→ AIM OF THE TASK: Since pictures are not part of the copy, please output only the lines from the one with "The width and height of the screenshot is (1200, 630)." through the end of the data below, exactly as written.

SUPPLIED RECORDS section start

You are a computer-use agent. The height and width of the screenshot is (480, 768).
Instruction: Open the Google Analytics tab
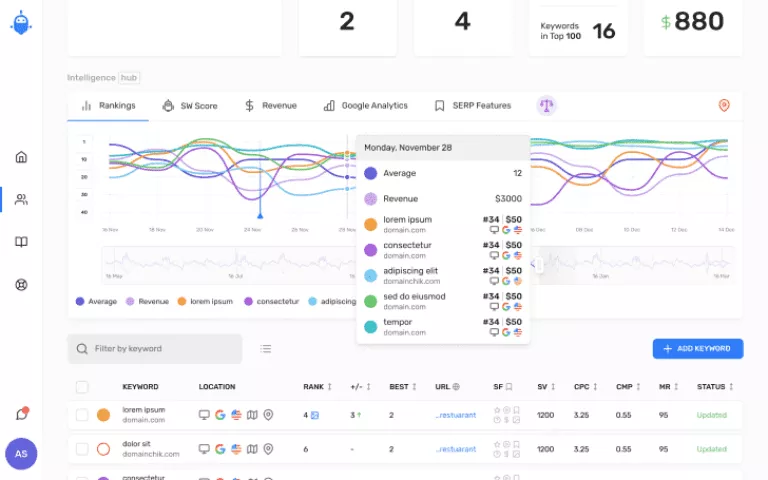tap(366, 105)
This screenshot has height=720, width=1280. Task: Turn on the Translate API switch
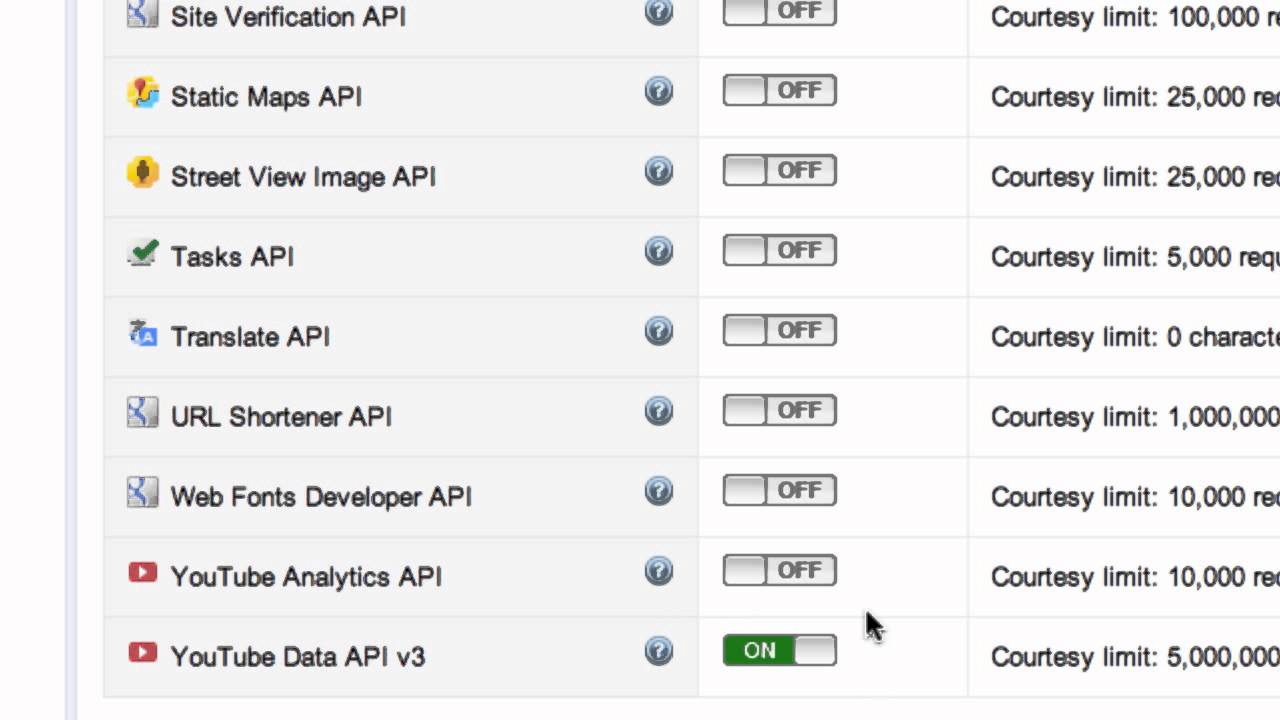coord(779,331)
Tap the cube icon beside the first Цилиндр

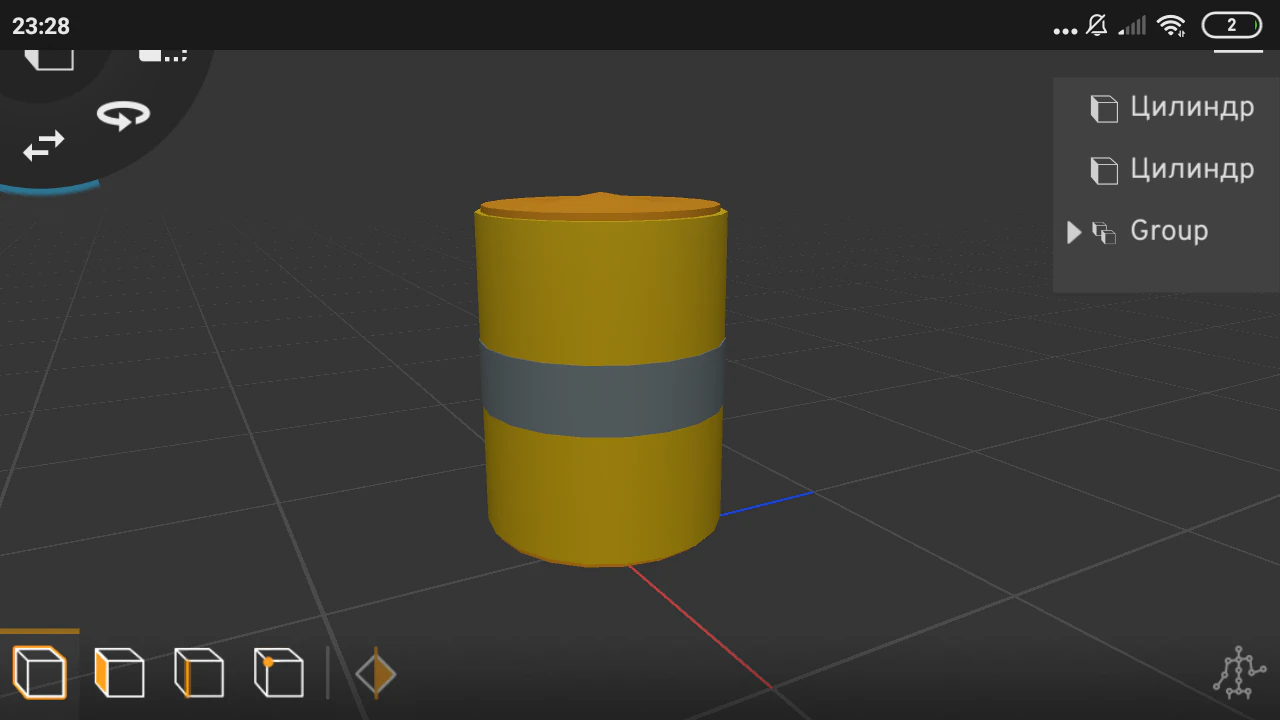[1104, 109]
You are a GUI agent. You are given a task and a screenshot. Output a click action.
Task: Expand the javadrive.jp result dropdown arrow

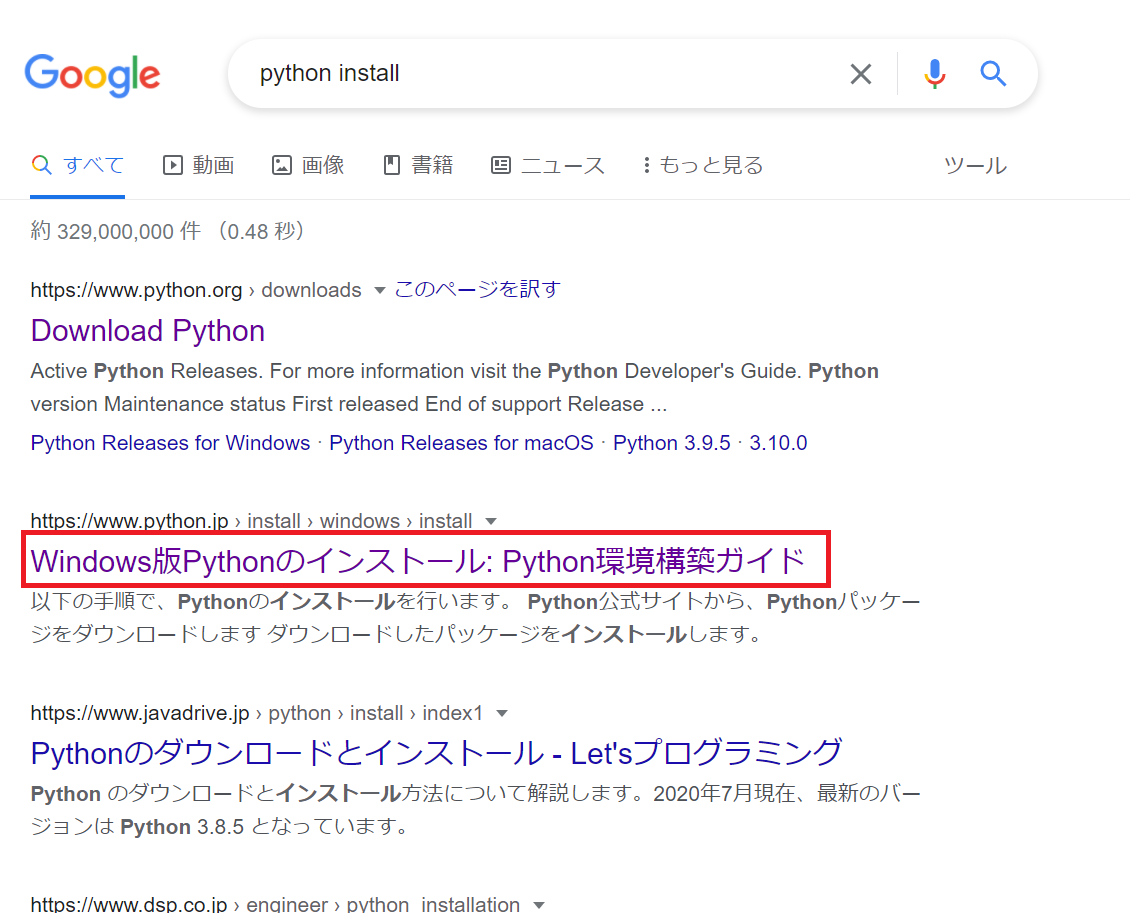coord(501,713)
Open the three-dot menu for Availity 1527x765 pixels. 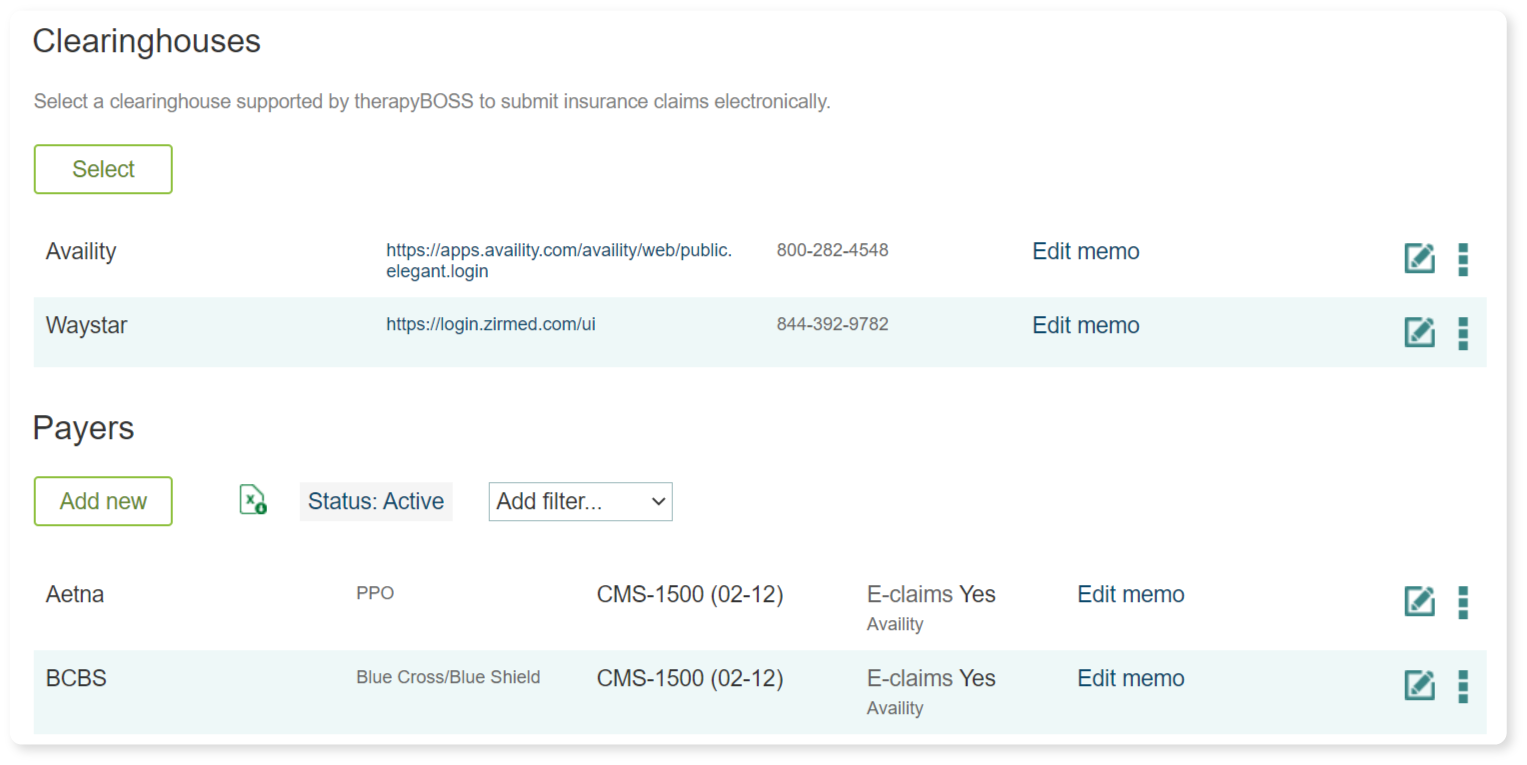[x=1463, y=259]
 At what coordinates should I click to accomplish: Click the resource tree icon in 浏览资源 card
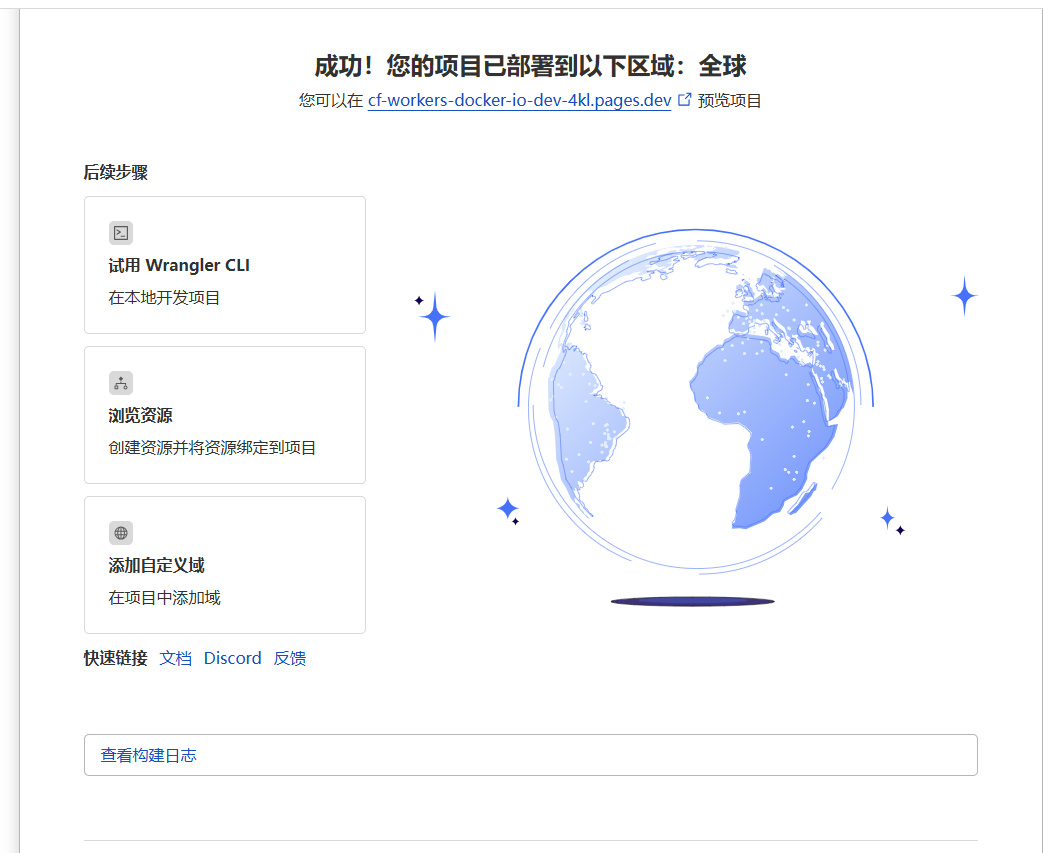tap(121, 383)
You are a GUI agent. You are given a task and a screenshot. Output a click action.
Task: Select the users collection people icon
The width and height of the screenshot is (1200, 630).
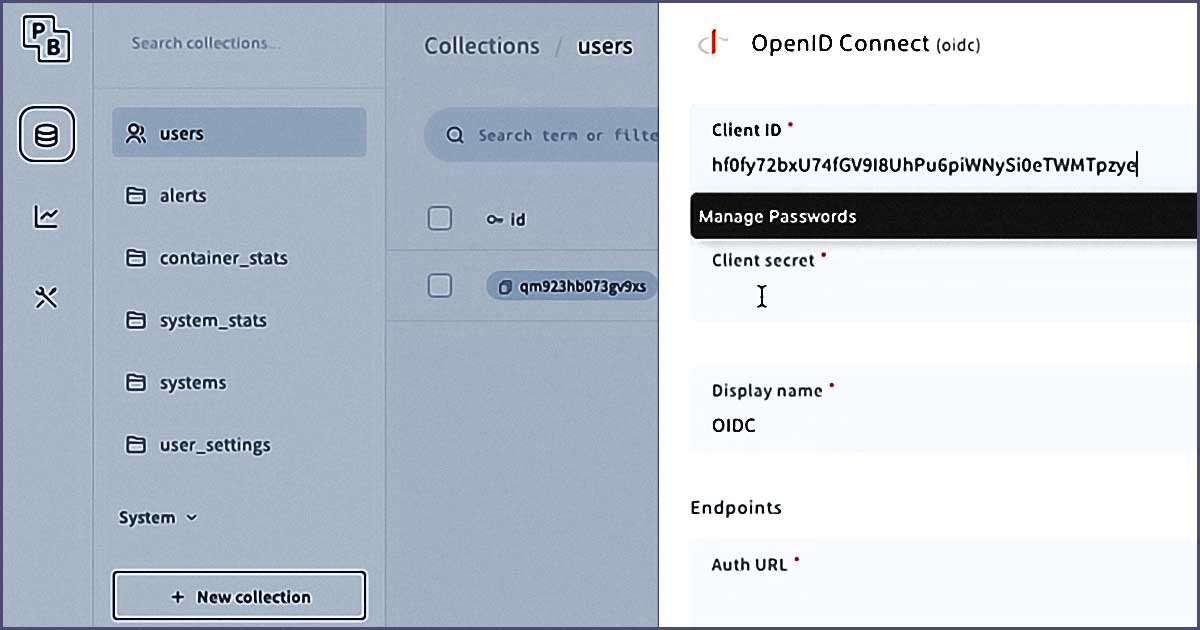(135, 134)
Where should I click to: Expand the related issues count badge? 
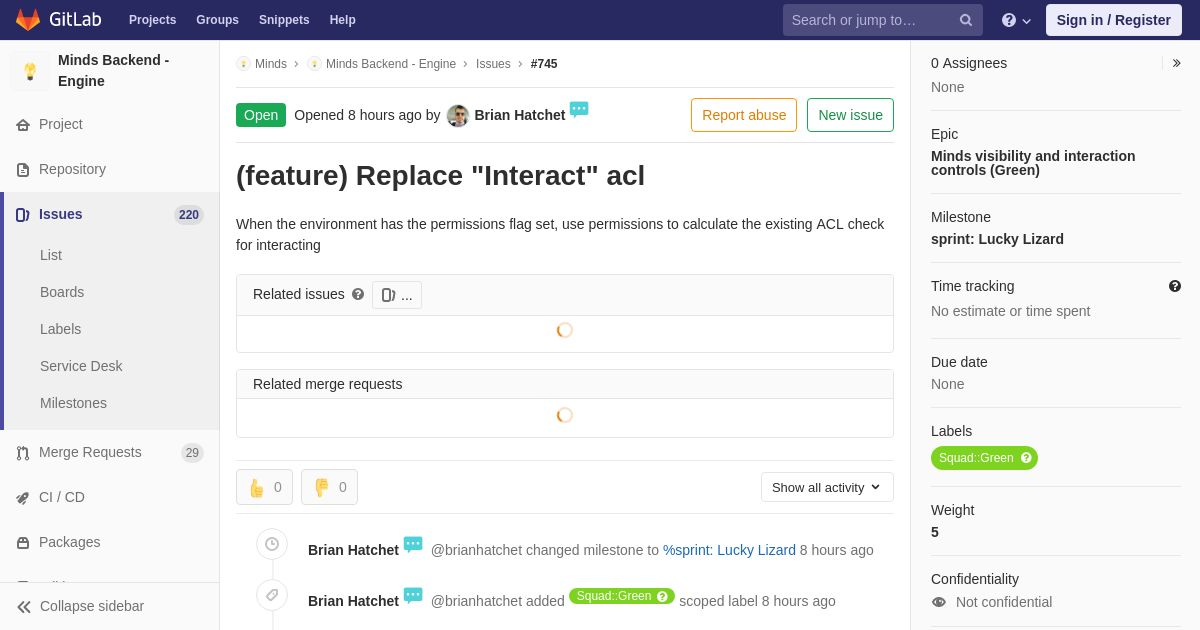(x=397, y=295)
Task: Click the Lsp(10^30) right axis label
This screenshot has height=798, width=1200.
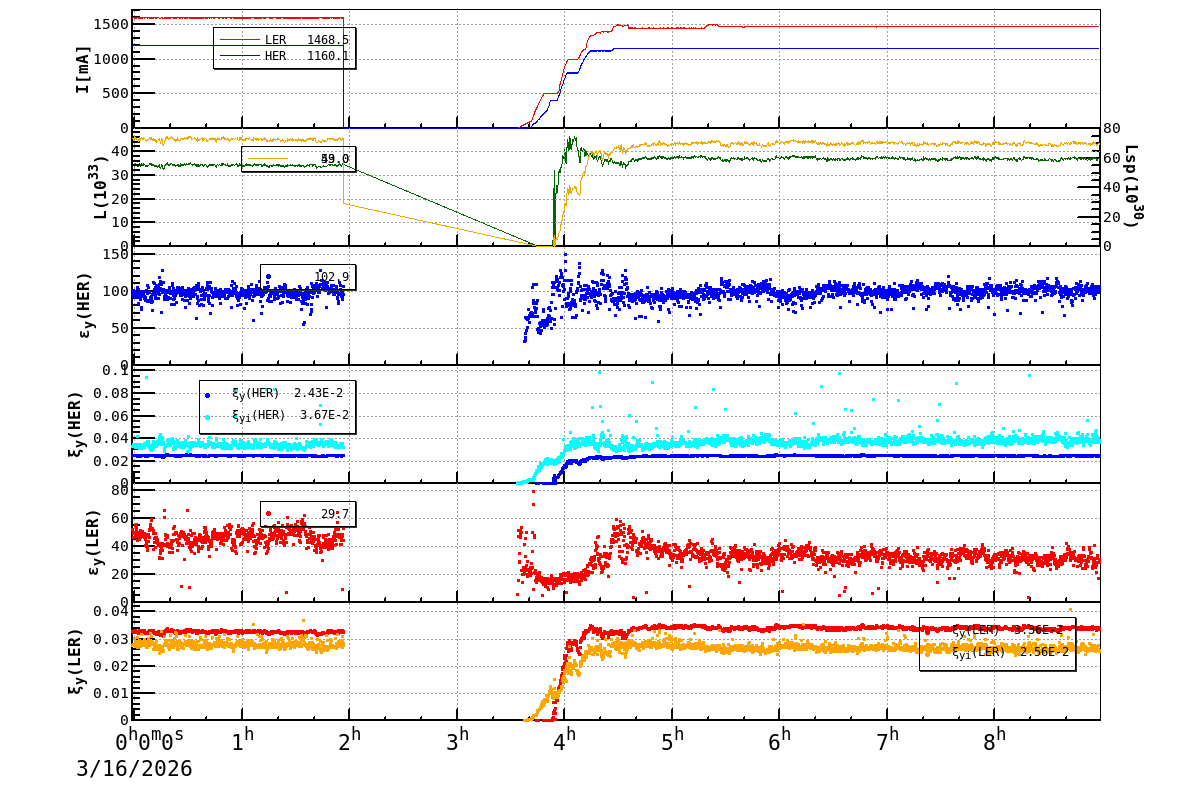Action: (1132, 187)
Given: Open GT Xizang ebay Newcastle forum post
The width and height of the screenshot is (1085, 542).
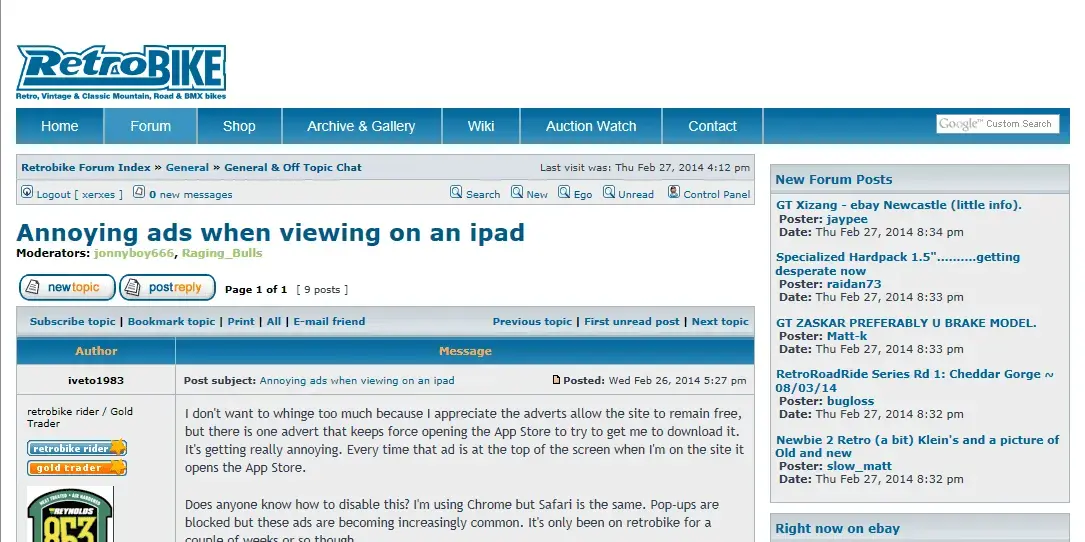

SUPPLIED RECORDS section end

→ COMPLETED EXERCISE:
The width and height of the screenshot is (1200, 630).
(135, 134)
Where should I click to: Expand the related issues count badge? 
(x=397, y=295)
Task: Click the Lsp(10^30) right axis label
This screenshot has height=798, width=1200.
Action: (1132, 187)
Given: Open GT Xizang ebay Newcastle forum post
The width and height of the screenshot is (1085, 542).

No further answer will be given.